EXERCISE REQUIREMENTS: Leave every picture out, and print the full listing again exactly.

(RECORDS TO USE Opens)

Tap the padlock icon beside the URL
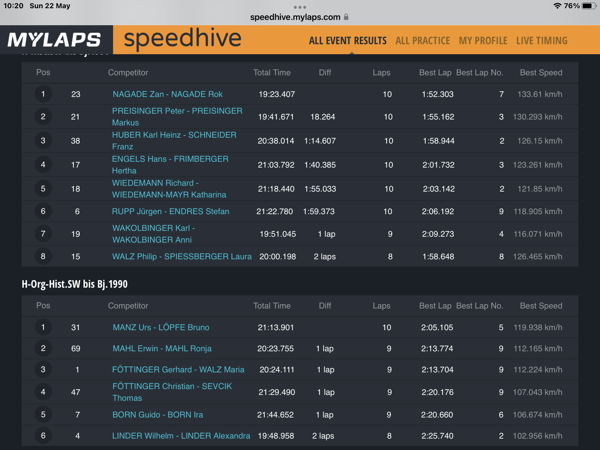The width and height of the screenshot is (600, 450). 346,17
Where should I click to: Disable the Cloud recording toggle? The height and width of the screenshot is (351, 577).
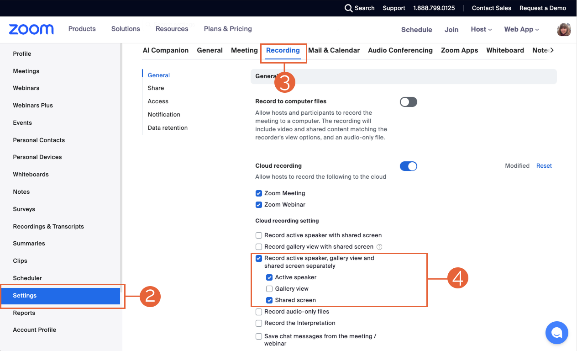(408, 166)
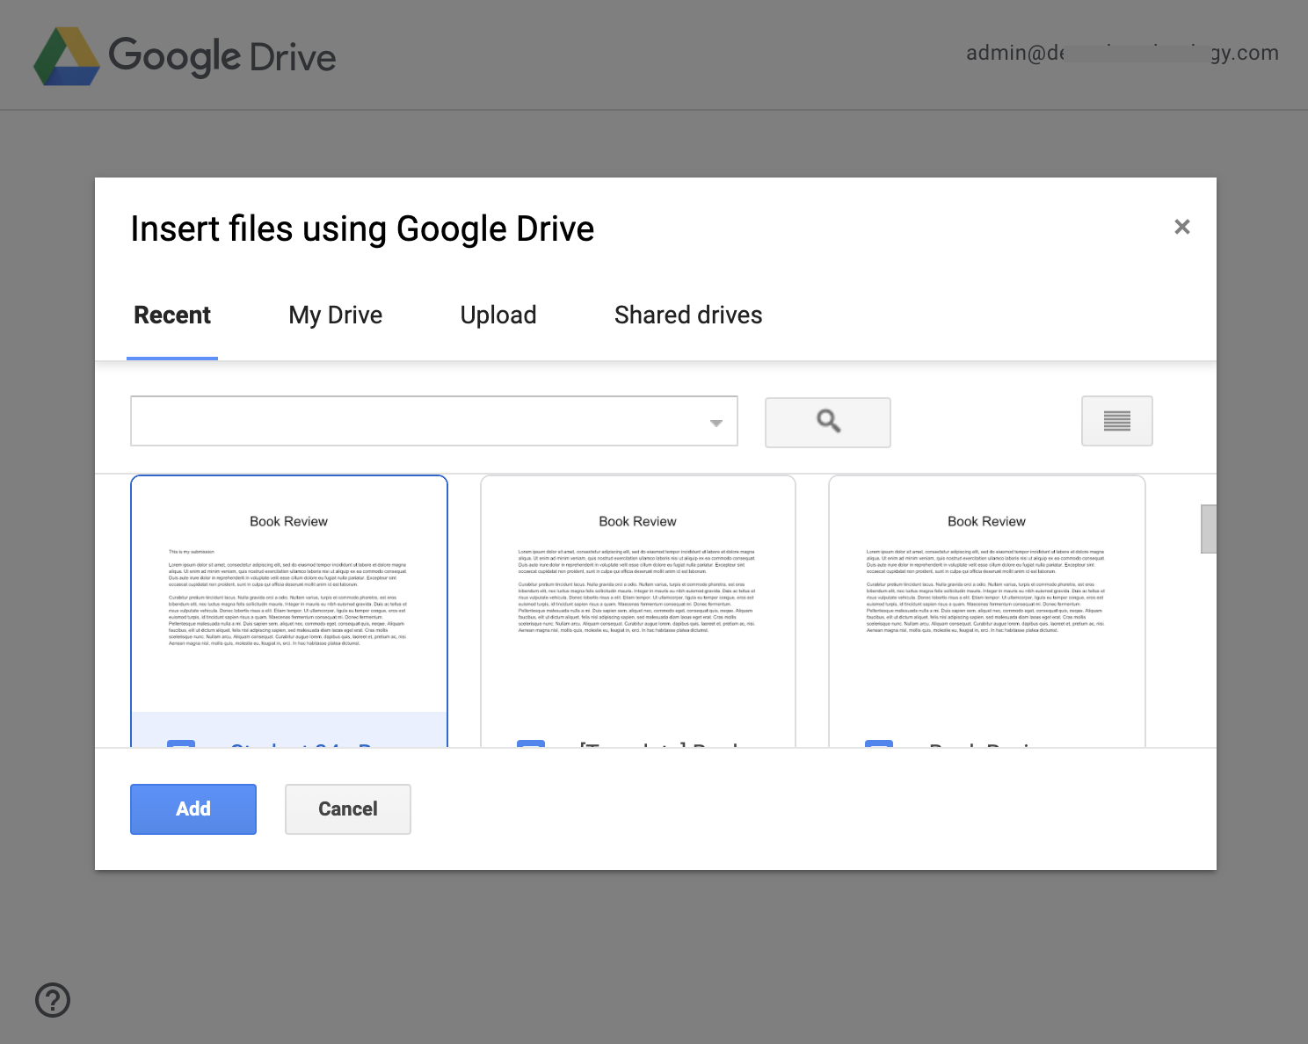The width and height of the screenshot is (1308, 1044).
Task: Switch to list view layout
Action: pyautogui.click(x=1116, y=421)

(RECORDS TO USE Closes)

RESULT BELOW:
Tap the padlock icon beside the URL
The width and height of the screenshot is (600, 450). 346,17
Where should I click to: Disable the Cloud recording toggle? The height and width of the screenshot is (351, 577).
(408, 166)
The width and height of the screenshot is (1308, 1044).
Task: Switch to list view layout
Action: pyautogui.click(x=1116, y=421)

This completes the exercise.